Fig. 3 (a) Schematic illustration of LDH assay using lanthanide luminescence. (b) Time course of luminescence intensity (left) or lifetime (right) of 4 μM A1Tb in the presence (black diamond) and absence (gray circle) of LDH (50 mU mL⁻¹). Initial concentrations of pyruvate and NADH were 125 μg mL⁻¹ and 100 μM, respectively. (c) Comparison of time-resolved luminescence (left) and NADH absorption (right) measurements on microplates after incubation for 25 minutes. Error bars represent S.D. (n = 3). Asterisks indicate p < 0.05 vs. 0 mU mL⁻¹.

The scope of A1Tb is not limited to LDH. To demonstrate its generality, we performed preliminary time-resolved luminescence measurements for alcohol dehydrogenase (ADH, EC 1.1.1.1) and malate dehydrogenase (MDH, EC 1.1.1.37), and confirmed that A1Tb could also probe their activity on microplates with small S.D. values (Fig.

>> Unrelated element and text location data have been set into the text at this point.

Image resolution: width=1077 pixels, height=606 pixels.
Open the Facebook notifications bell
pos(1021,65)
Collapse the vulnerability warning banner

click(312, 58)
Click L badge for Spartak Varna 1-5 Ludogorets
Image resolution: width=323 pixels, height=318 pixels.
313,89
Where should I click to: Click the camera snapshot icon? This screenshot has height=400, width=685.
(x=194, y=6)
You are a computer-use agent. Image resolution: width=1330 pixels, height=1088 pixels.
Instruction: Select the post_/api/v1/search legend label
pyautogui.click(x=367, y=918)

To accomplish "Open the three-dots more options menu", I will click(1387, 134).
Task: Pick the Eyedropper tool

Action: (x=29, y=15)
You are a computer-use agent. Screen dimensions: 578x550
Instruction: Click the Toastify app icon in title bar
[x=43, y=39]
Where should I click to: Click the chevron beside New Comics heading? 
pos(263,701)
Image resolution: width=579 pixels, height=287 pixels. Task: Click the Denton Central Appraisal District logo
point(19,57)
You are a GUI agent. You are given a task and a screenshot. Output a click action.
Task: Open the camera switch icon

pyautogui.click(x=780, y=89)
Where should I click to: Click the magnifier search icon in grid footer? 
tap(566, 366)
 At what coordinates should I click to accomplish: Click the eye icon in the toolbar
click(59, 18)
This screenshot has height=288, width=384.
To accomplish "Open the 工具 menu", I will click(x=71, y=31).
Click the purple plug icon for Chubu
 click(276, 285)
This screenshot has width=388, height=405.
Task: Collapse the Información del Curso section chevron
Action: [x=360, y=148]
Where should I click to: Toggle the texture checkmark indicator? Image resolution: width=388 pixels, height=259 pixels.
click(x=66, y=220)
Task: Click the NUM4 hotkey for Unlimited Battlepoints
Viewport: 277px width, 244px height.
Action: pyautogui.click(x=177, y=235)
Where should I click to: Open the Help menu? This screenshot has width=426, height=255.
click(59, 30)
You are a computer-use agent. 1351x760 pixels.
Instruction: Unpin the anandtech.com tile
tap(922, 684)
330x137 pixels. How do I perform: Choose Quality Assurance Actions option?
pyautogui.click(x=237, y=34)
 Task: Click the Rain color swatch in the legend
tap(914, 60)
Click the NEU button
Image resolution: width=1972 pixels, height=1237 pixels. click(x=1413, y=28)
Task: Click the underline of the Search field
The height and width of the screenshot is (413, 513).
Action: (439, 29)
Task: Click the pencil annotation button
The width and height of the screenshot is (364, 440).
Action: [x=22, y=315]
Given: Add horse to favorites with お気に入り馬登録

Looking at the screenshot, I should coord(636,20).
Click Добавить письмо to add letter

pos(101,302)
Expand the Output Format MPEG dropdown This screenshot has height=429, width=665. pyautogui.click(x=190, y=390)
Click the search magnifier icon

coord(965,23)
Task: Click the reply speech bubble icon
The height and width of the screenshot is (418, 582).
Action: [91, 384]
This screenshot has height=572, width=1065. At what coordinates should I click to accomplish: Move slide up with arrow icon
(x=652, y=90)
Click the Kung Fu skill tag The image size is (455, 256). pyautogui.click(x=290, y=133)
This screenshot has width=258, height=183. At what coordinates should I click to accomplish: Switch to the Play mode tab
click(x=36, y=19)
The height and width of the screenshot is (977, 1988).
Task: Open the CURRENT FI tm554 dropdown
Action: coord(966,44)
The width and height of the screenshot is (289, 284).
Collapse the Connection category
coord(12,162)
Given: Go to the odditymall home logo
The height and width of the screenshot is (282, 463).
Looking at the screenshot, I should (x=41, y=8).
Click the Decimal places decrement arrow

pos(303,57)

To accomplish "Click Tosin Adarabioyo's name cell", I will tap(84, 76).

S9 and S10, ESI†). In principle, our probe can monitor the activities of hundreds of NAD(P)H-dependent enzymes, and the number could be further increased by coupling these enzymes to other enzymes. A further advantage of our probe is that it is reversible (i.e. the luminescence can be turned on and off repeatedly). For example, when the NADH concentration in the sample was initially increased and then decreased, the probe could readily report these changes in real time (Fig. S11, ESI†). This is in sharp contrast to reaction-based fluorescence and luminescence sensors.⁵

In conclusion, we have developed a novel assay platform for NAD(P)H-dependent enzymes using luminescent Tb³⁺ complexes. Though many luminescent probes for biological molecules have been reported,^7–9,12 most of them are specific to limited analytes and do not have practical utility for general assays. In contrast, probes for coenzymes¹³ including NAD(P)H are expected to have high generality. We believe that this is the first report to describe the interaction between NAD(P)H and luminescent lanthanide complexes.¹⁷ We showed that NAD(P)H dynamically quenches the luminescence of Tb³⁺ complexes, and this phenomenon can be used to monitor the activities of NAD(P)H-dependent enzymes. Although it is not suitable for imaging cellular NADH, our probe can monitor enzyme reactions in real time with good sensitivity. In this communication, we have focused on optimizing the net charge of the complexes, and the influence of other factors still needs to be studied to elucidate the quenching mechanism in more detail. We are currently synthesizing Tb³⁺ complexes with other antenna or chelator moieties to optimize sensitivity, and we aim to apply them for inhibitor screening and clinical diagnostic assays of NAD(P)H-dependent enzymes.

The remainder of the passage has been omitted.